Document passage:
★ ★ ★ ★
Greg Corke reports on an easy to use rendering add-on for V-Ray for 3ds Max and Maya that uses lightfields to bring new levels of interactivity and dynamism to 360 VR renders
At Nvidia’s annual GTC event in 2016, CEO Jensen Huang unveiled Iray VR, a new technology that promised to bring photorealism to fully immersive virtual reality. It made for a phenomenal presentation but, as is often the case with GTC keynotes, there was a kicker. It took eight high-end GPUs one hundred hours to render the VR experience and, when viewed in VR, the low-res display of the HTC Vive didn’t really do justice to the photorealistic output. In truth, it was more of a technology demonstration than a viable commercial product.
Iray VR used lightfields, a technology that sits somewhere between a fully interactive VR experience and a static 360 VR render. Like a 360 VR render, it uses ray tracing, so the quality is photorealistic. But instead of viewing the scene from a single fixed point, the person wearing the VR headset can move their head a small distance in any direction — forward/backward, up/down, left/right. In other words, six degrees of freedom (6DoF).
★ ★ ★ ★
Information provided:

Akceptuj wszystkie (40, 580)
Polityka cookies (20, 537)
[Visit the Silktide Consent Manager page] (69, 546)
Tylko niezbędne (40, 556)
★ ★ ★ ★
Required tasks:
[A] Decide whether each statement below agrees with the lightfield rendering article: (i) Iray VR took eight high-end GPUs one hundred hours to render the VR experience; (ii) Iray VR was unveiled at Nvidia's GTC event in 2017; (iii) with lightfields, the person wearing the headset can move their head only forward and backward. Answer yes or no for each and quote the deciding words of the article.
[B] Pick up the lightfield rendering article after its last sentence and continue writing it.

Expected answers:
[A]
(i) Yes: "It took eight high-end GPUs one hundred hours to render the VR experience"
(ii) No: "At Nvidia’s annual GTC event in 2016, CEO Jensen Huang unveiled Iray VR"
(iii) No: "can move their head a small distance in any direction — forward/backward, up/down, left/right"

[B]
In the case of the Nvidia demo it was a 1m cube, enough to give you the effect of motion parallax, but not enough to go for a wander. Shift your head to one side and objects that are close appear to move more than the ones further away. It meant you could peek around a column or over a balcony, revealing new detail within the scene, or simply get a much better sense of depth and immersion.
The idea behind Iray VR was that an architectural visualiser could create a series of these lightfields for a client presentation. The client could then teleport around the building from lightfield to lightfield, seeing it from different vantage points and at a much higher quality than a game engine.
Lightfields work by essentially rendering a scene from hundreds of points within a fixed volume. The problem with Iray VR was it took a brute force approach, so every single light probe within the cube had to be rendered individually, leading to prohibitively long render times.
Three years on and, even though we now have significantly faster GPUs, Iray VR would still probably be inpractical to use on everyday hardware. But what if you could do things smarter?
Lightfields get smart
PresenZ is an application that takes a different approach to lightfields by rendering the scene selectively. It starts with a ‘detect phase’ that just sends ‘probe rays’ or ‘intersection rays’ that are very fast to cast and don’t need to evaluate any shader or lighting.
During this phase, the software kind of scans and analyses the 3D scene from the Zone of View (ZOV) — the volume box from which you view the scene — to define which are the useful render rays that need to be cast to generate the final render.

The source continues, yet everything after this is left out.